Supplementation of Clostridium butyricum Alleviates Vascular Inflammation in Diabetic Mice

• Published in: Diabetes & metabolism journal Vol. 48; no. 3; pp. 390 - 404
• Main Authors: Tian Zhou, Shuo Qiu, Liang Zhang, Yangni Li, Jing Zhang, Donghua Shen, Ping Zhao, Lijun Yuan, Lianbi Zhao, Yunyou Duan, Changyang Xing
• Format: Journal Article
• Language: Korean
• Published: 대한당뇨병학회 2024
• Subjects: Clostridium butyricum; Diabetes mellitus; Gastrointestinal microbiome; NF-E2-related factor 2; Vascular diseases
• ISSN: 2233-6079; 2233-6087

Background: Gut microbiota is closely related to the occurrence and development of diabetes and affects the prognosis of diabetic complications, and the underlying mechanisms are only partially understood. We aimed to explore the possible link between the gut microbiota and vascular inflammation of diabetic mice. Methods: The db/db diabetic and wild-type (WT) mice were used in this study. We profiled gut microbiota and examined the and vascular function in both db/db group and WT group.
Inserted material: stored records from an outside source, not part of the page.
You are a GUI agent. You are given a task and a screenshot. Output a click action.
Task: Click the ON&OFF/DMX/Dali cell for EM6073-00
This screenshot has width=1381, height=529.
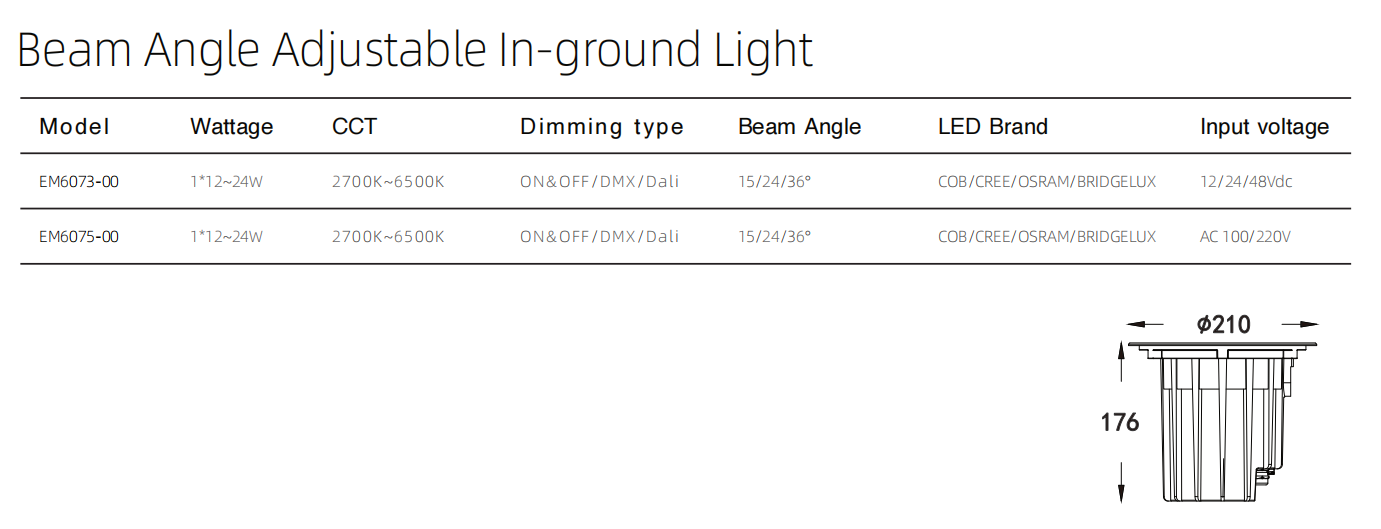coord(599,182)
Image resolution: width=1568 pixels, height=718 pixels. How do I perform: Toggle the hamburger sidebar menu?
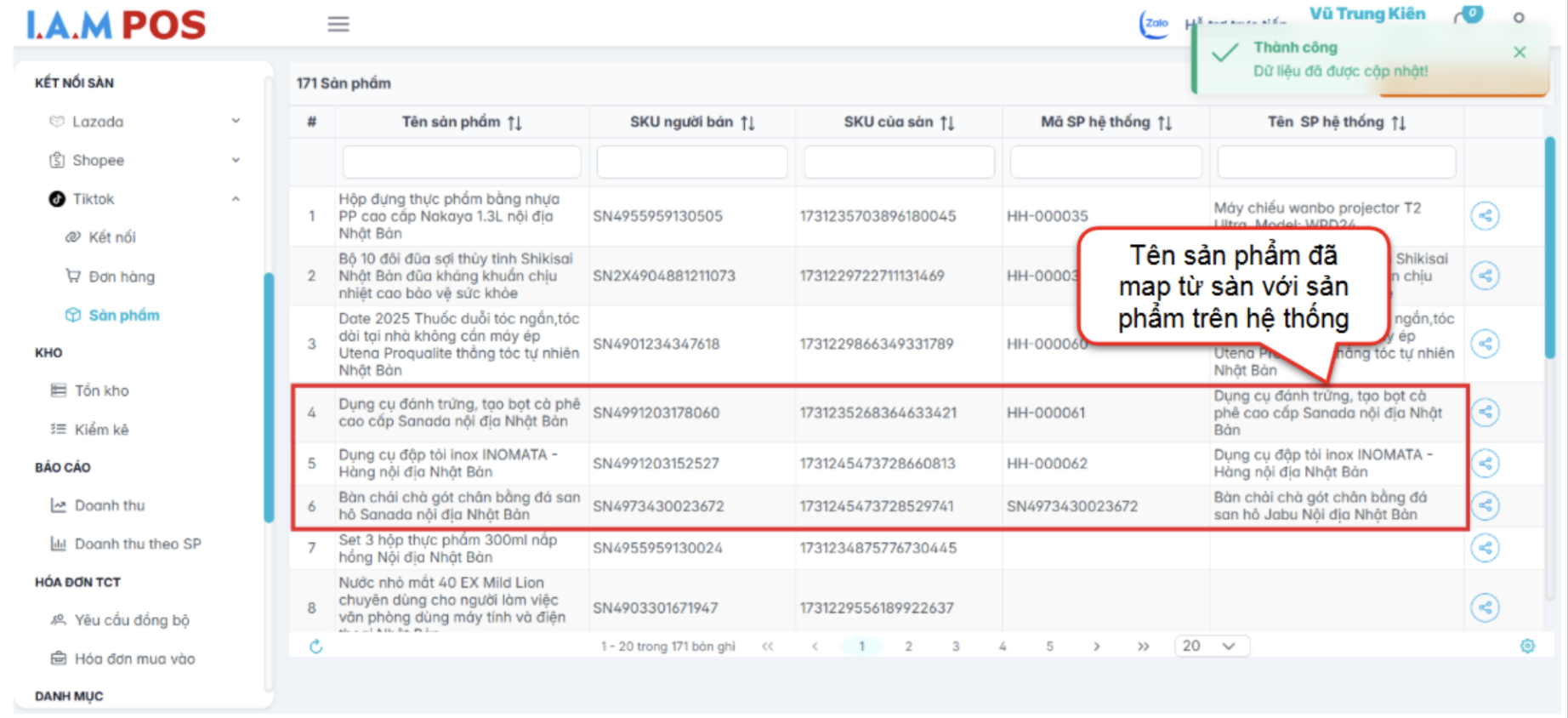click(338, 24)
Gut microbiota was analyzed by 16s rRNA sequencing. Vascular function was examined by ultrasonographic hemodynamics and histological staining. Clostridium butyricum (CB) was orally administered to diabetic mice by intragastric gavage every 2 days for 2 consecutive months. Reactive oxygen species (ROS) and expression of nuclear factor erythroid-derived 2-related factor 2 (Nrf2) and heme oxygenase-1 (HO-1) were detected by fluorescence microscopy. The mRNA expression of inflammatory cytokines was tested by quantitative polymerase chain reaction. Results: Compared with WT mice, CB abundance was significantly decreased in the gut of db/db mice, together with compromised vascular function and activated inflammation in the arterial tissue. Meanwhile, ROS in the vascular tissue of db/db mice was also significantly increased. Oral administration of CB restored the protective microbiota, and protected the vascular function in the db/db mice via activating the Nrf2/HO-1 pathway. Conclusion: This study identified the potential link between decreased CB abundance in gut microbiota and vascular inflammation in diabetes. Therapeutic delivery of CB by gut transplantation alleviates the vascular lesions of diabetes mellitus by activating the Nrf2/HO-1 pathway.